Python Nltk :UnicodeDecodeError: ‘utf-8’ codec can’t decode byte 0xe9 in position 50: invalid continuation byte

encodingnltkpythonunicodeutf-8

Traceback (most recent call last):
  File "C:/Users/rohanhm.2014/PycharmProjects/untitled1/abc", line 11, in <module>
    docs2 = [[w.lower() for w in doc]for doc in docs]
  File "C:/Users/rohanhm.2014/PycharmProjects/untitled1/abc", line 11, in <listcomp>
    docs2 = [[w.lower() for w in doc]for doc in docs]
  File "C:/Users/rohanhm.2014/PycharmProjects/untitled1/", line 11, in <listcomp>
    docs2 = [[w.lower() for w in doc]for doc in docs]
  File "C:\Python34\lib\site-packages\nltk\corpus\reader\util.py", line 291, in iterate_from
['PROJECT', 'FINAL', 'REPORT', 'Revision', 'History', 'Date', 'Version', 'Author', 'Validated', 'by', 'Purpose', '4', '-', 'Dec', '-', '13', '0', '.', '1', 'EA', 'Initial', 'Document', '1', '/', '8', '/', '2014', '0', '.', '2', 'EA', '&', 'AHE', 'Combined', 'the', 'copy', 'for', 'both', 'MOE', 'and', 'MOA', '.', '1', '/', '8', '/', '2014', '0', '.', '3']
    tokens = self.read_block(self._stream)
  File "C:\Python34\lib\site-packages\nltk\corpus\reader\plaintext.py", line 117, in _read_word_block
    words.extend(self._word_tokenizer.tokenize(stream.readline()))
  File "C:\Python34\lib\site-packages\nltk\data.py", line 1095, in readline
    new_chars = self._read(readsize)
  File "C:\Python34\lib\site-packages\nltk\data.py", line 1322, in _read
    chars, bytes_decoded = self._incr_decode(bytes)
  File "C:\Python34\lib\site-packages\nltk\data.py", line 1352, in _incr_decode
    return self.decode(bytes, 'strict')
  File "C:\Python34\lib\encodings\utf_8.py", line 16, in decode
    return codecs.utf_8_decode(input, errors, True)
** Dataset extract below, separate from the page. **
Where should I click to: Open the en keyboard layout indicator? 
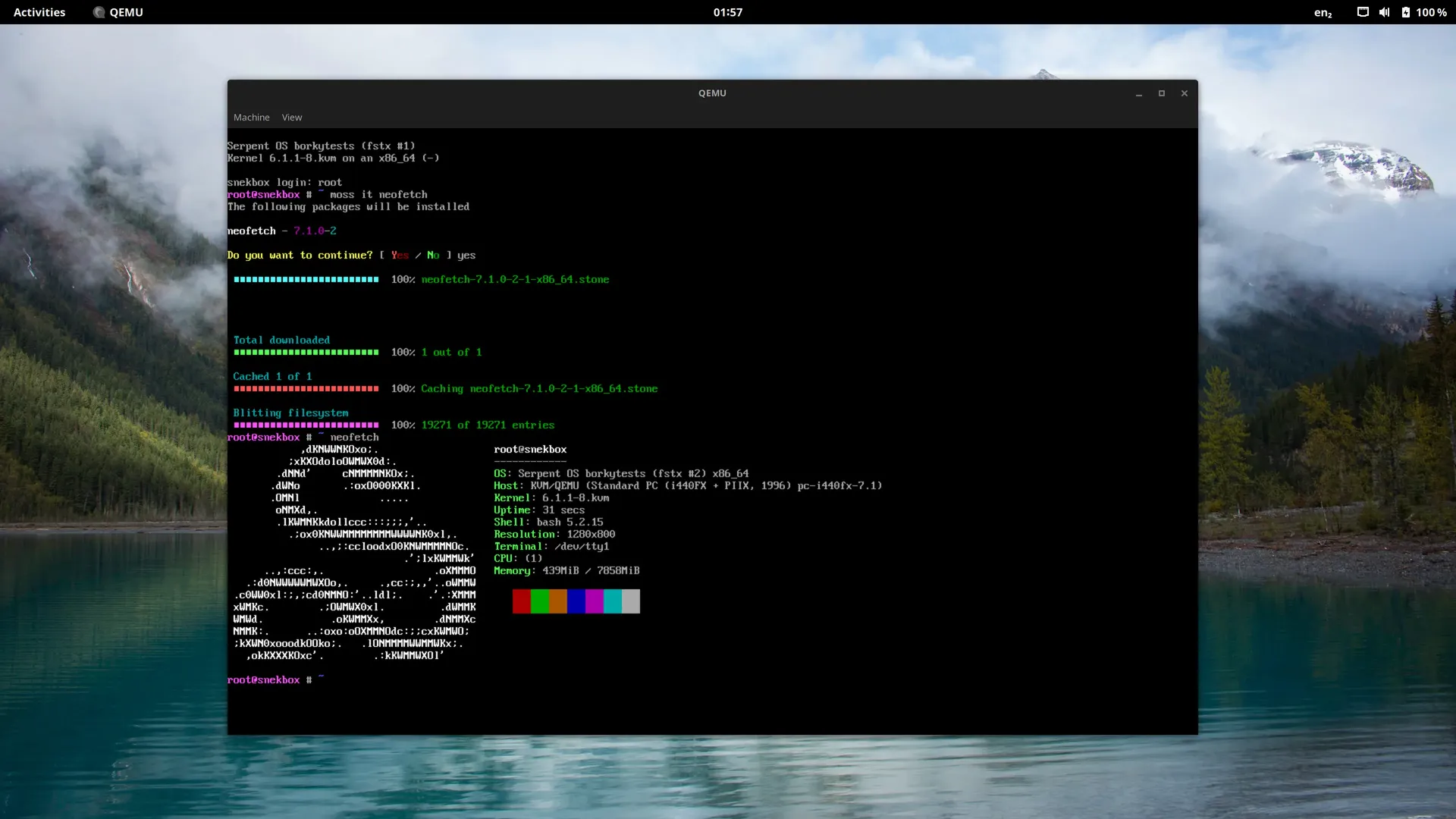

UnicodeDecodeError: 'utf-8' codec can't decode byte 0xe9 in position 50: invalid continuation byte

I am trying to perform preprocessing of text using NLTK. However i keep running into this error. Some thoughts would be helpful

Best Answer

Some lines of code would be useful. However, my intuition says your corpus reader object should deal with another encoding rather than utf8, probably latin-1.

corpus = nltk.corpus.reader.PlaintextCorpusReader(
    "/path/to/files", r'.*', encoding='latin-1')

See also here: UnicodeDecodeError, invalid continuation byte